-Poderia dar um exemplo?
Como tenho dito, a norma tecnológica (eNorma) é filha da automação e, por isso mesmo, precisa ser olhada como uma nova categoria jurídica. Ela está instalada num sistema eletrônico, seja ele qual for, e se autoaplica. Na verdade, em geral se trata de uma norma existente, textual ou não, de qualquer hierarquia, que é "traduzida" num comando tecnológico e que, quando o sistema opera, repito, se autoaplica.
Embora a experiência do Bacenjud seja riquíssima para explorar inúmeros aspectos do fenômeno jurídico-sistêmico eletrônico (automação, interpenetração, extraoperabilidade/interoperabilidade, clausura operativa, abertura informacional, sistemas abertos e fechados), quero pinçar um aspecto para realçar a norma tecnológica e tentar melhorar sua visibilidade.
Desde o início de operação, o Bacenjud mereceu imensos encômios. Embora a conexão dos sistemas se fizesse mecanicamente, as buscas e apreensões de numerários, nas contas, ganhou automaticidade. O regramento legal-processual, atinente à busca da efetividade do processo executivo, foi "programado" - exprimiu-se em códigos-fontes, ou seja, ganhou sua expressão tecnológica, e passou a integrar - estar incorporado - em algoritmos dos sistemas do Banco Central. Dado o comando e demais informações pelo juiz (disparo mecânico da busca), o sistema percorria suas bases de dados e, satisfeitas as condições programadas, promovia as apreensões.
Pois bem... quem implementou o algoritmo de busca e apreensão, na época (aquele que deu concretude à norma tecnológica, que a programou!), esqueceu de um detalhe e causou muitos problemas, incômodos e, mesmo, prejuízos.
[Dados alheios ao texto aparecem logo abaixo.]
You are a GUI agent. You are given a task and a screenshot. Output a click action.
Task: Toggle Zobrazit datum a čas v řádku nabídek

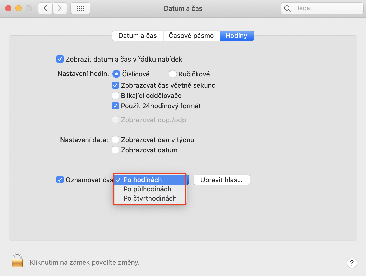[60, 59]
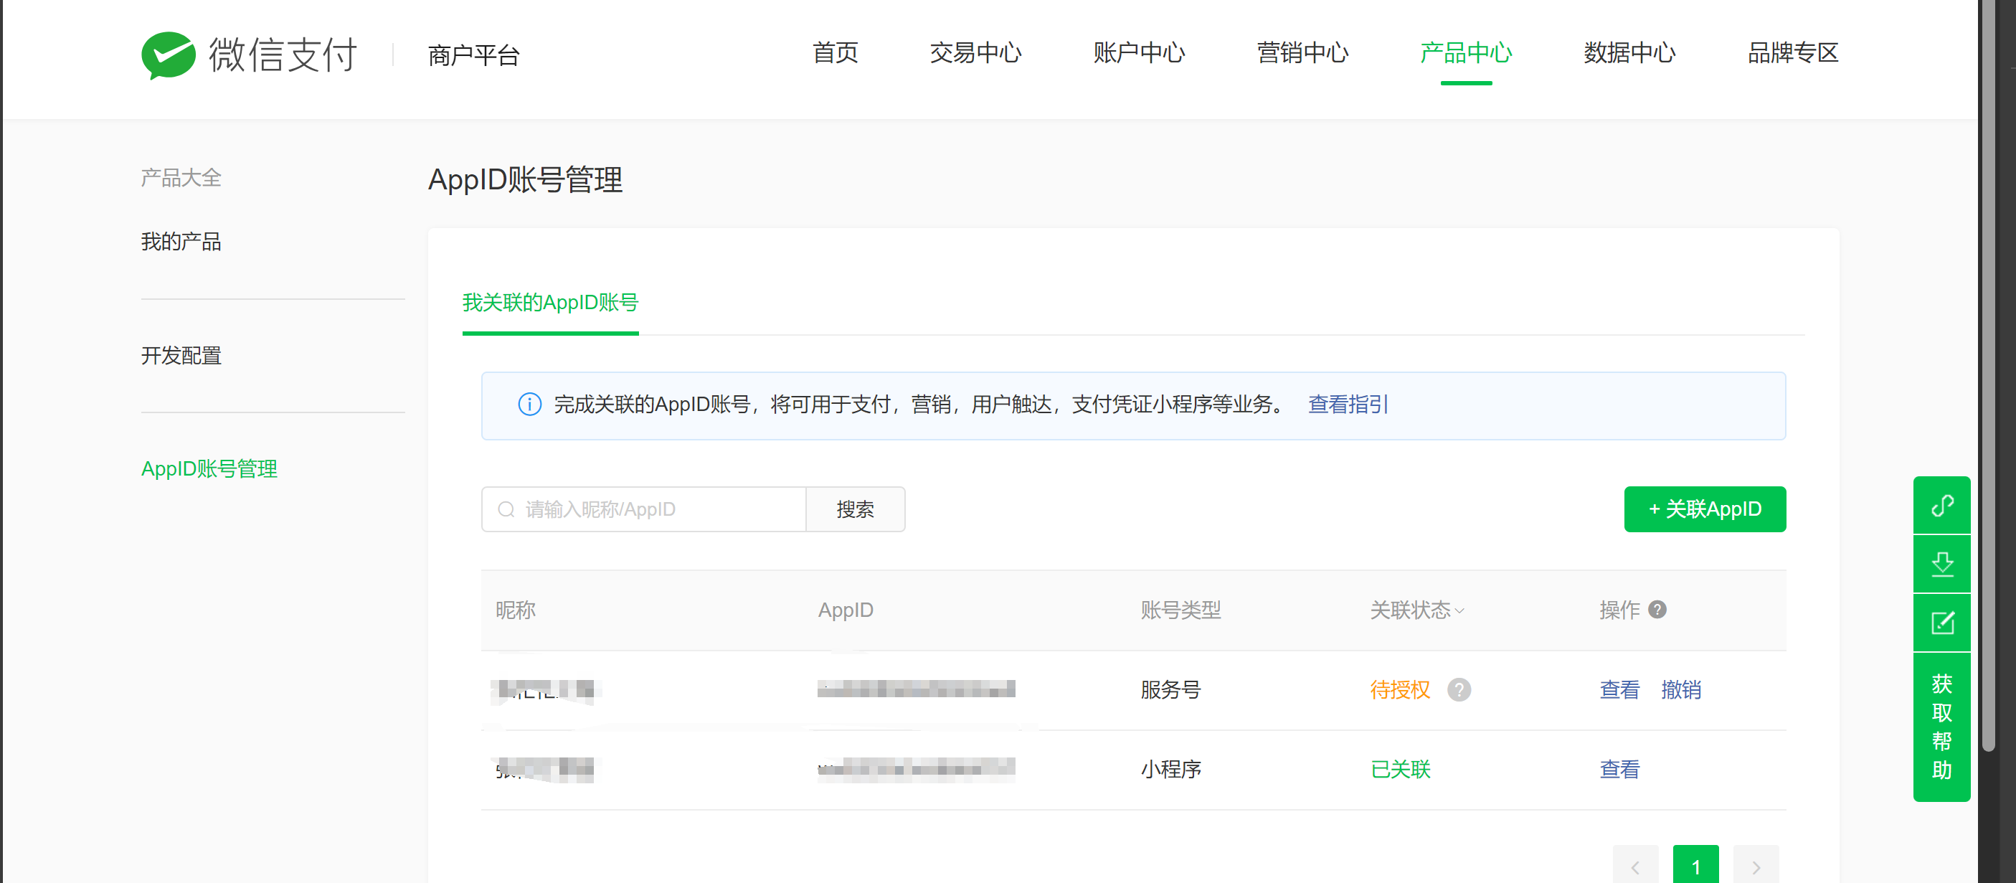The height and width of the screenshot is (883, 2016).
Task: Click the blue info icon in notice banner
Action: 530,405
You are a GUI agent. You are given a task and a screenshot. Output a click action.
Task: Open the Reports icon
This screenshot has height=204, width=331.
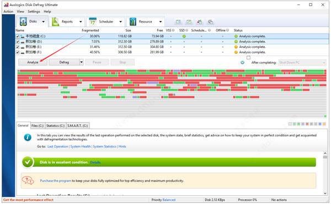click(56, 21)
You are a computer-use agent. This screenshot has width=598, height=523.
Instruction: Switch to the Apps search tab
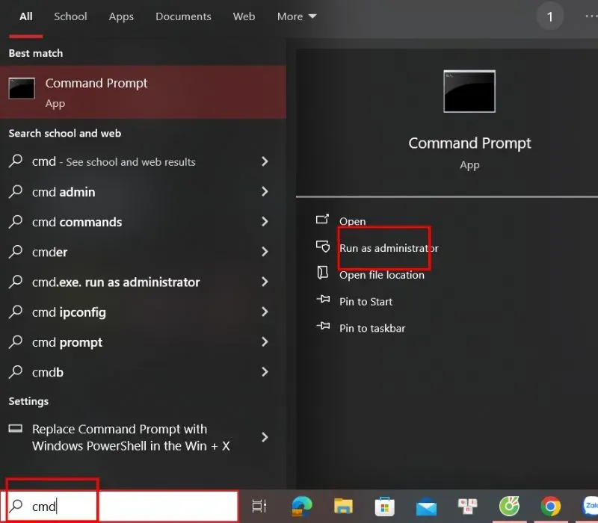pyautogui.click(x=121, y=16)
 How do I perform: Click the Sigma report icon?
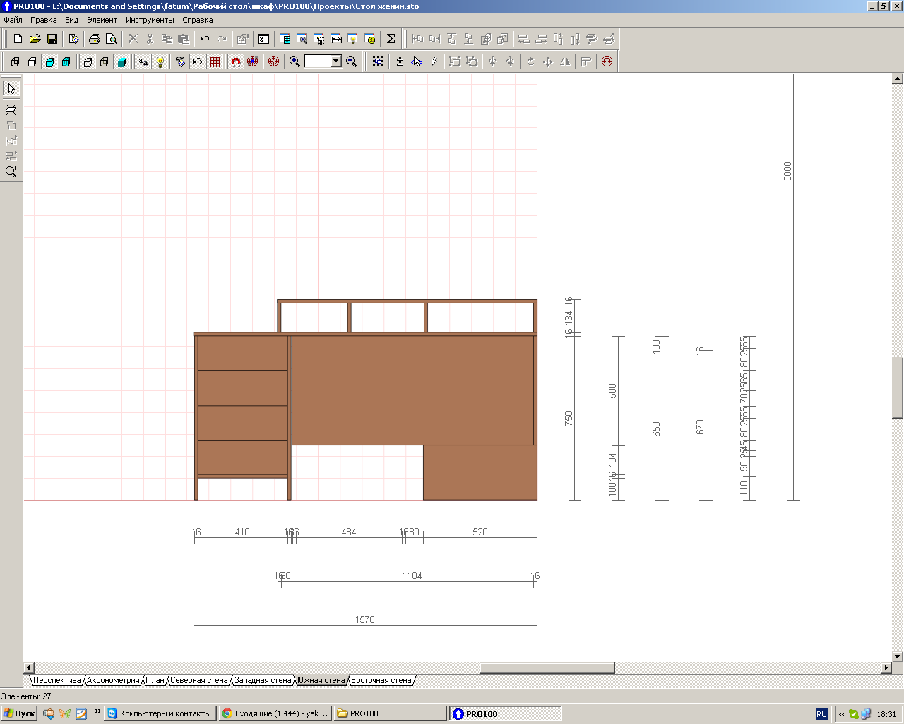click(391, 39)
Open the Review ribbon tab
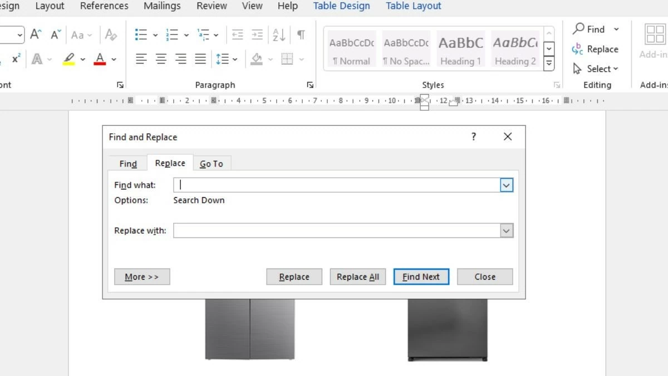The height and width of the screenshot is (376, 668). 211,6
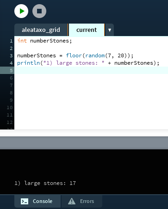168x209 pixels.
Task: Select the current tab
Action: click(87, 30)
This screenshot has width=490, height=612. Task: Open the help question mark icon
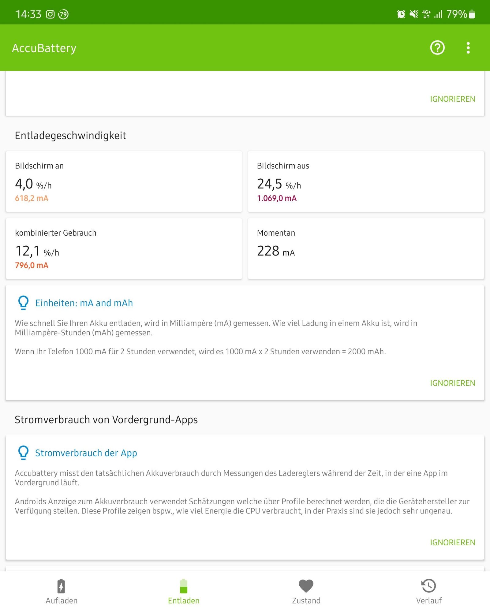tap(437, 48)
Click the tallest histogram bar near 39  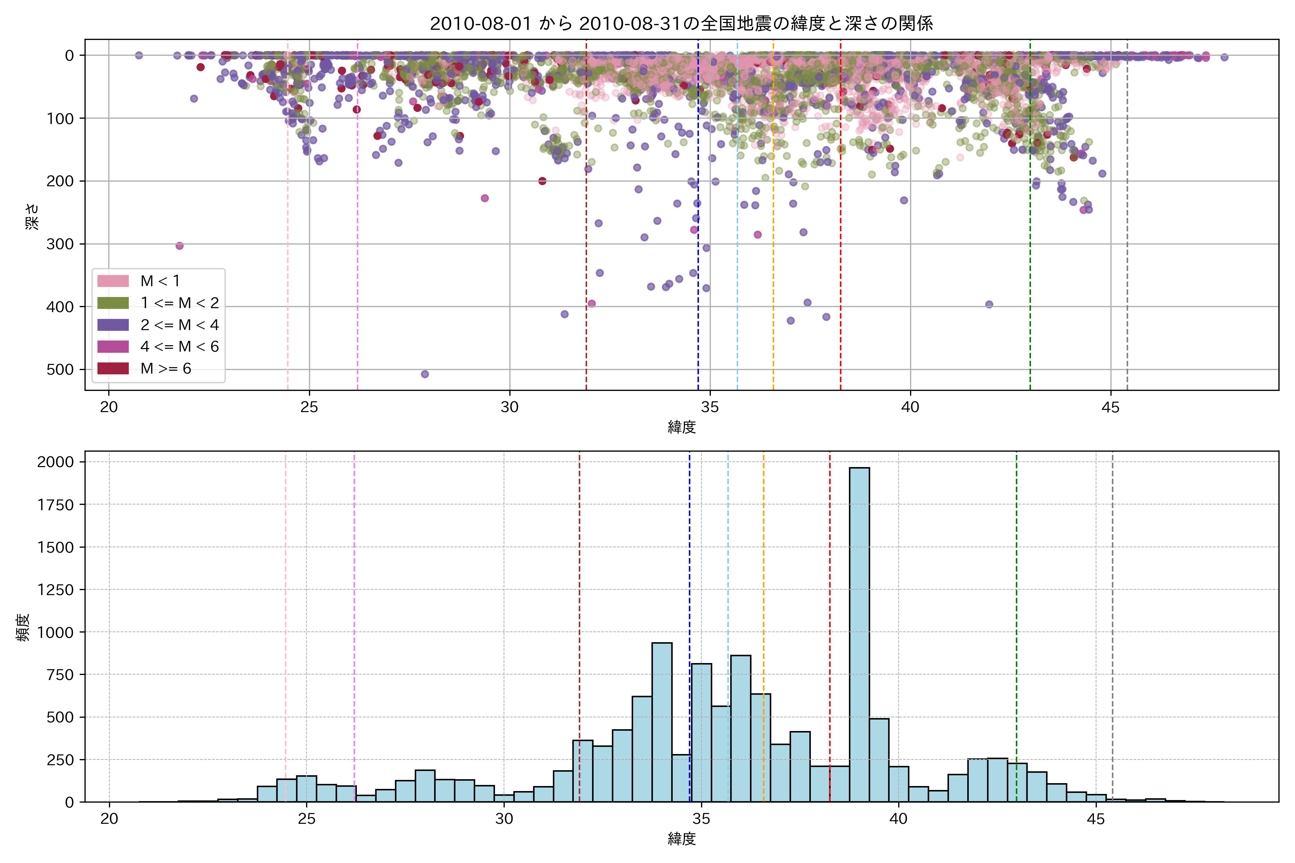[859, 633]
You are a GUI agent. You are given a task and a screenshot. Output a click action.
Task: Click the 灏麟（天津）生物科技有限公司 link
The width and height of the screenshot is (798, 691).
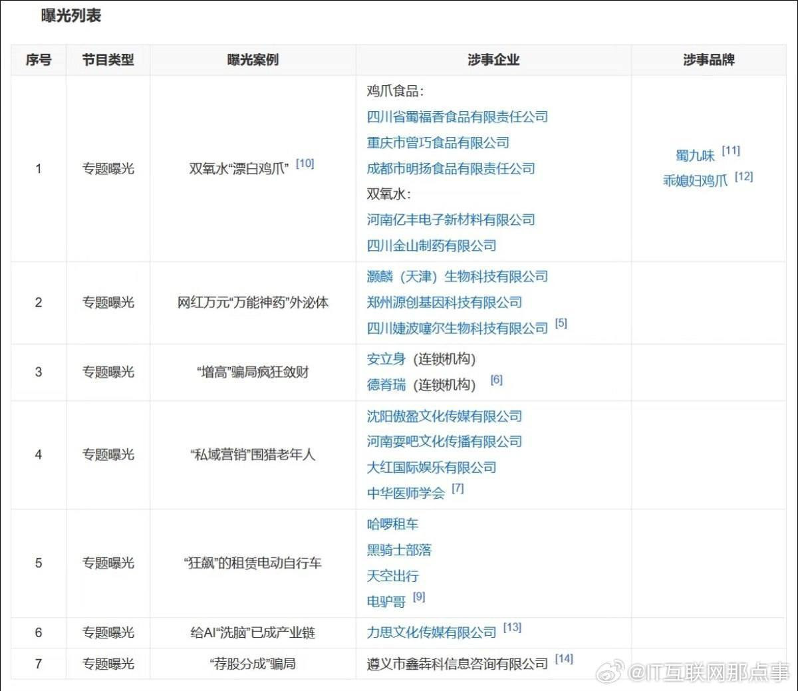tap(454, 277)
A função foi projetada, escrita e operacionalizada (e funcionou assim por um bom tempo!) para apreender a integralidade dos valores disponíveis nas contas, independentemente dos valores buscados. Mesmo que se buscassem R$10.000,00, por exemplo, todo o valor disponível na conta era tornado indisponível, ainda que lá houvesse R$1.000.000,00.
Alguns princípios básicos do processo e da execução foram ignorados e muitos advogados trabalharam para ajeitar as coisas. A apreensão era legal, sem dúvida, e os anseios gerais de efetividade do processo ganharam uma ferramenta maravilhosa para promovê-la. Mas a expressão da ordem, em termos tecnológicos, avançava as cancelas do legal e do justo. Uma coisa era a lei. Outra, um pouco alterada, para pior, era a sua expressão tecnológica. A norma tecnológica, no instante em que se diferenciou para ganhar expressão tecnológica, o fez de forma distorcida, o que evidencia a pré-interpretação e renova a lição de Kelsen sobre a distinção essencial entre norma e texto legal.
Não podemos esquecer da constatação de Danielle Keats Citron, no estudo sobre as rotinas automatizadas das agências reguladoras norteamericanas: “the computer programmers made new policy by encoding rules that distorted or violated established policy” (citada em meu artigo - ver página "Artigos", no menu à direita: "os programadores de computador estabeleceram nova política codificando regras que distorceram ou violaram política estabelecida").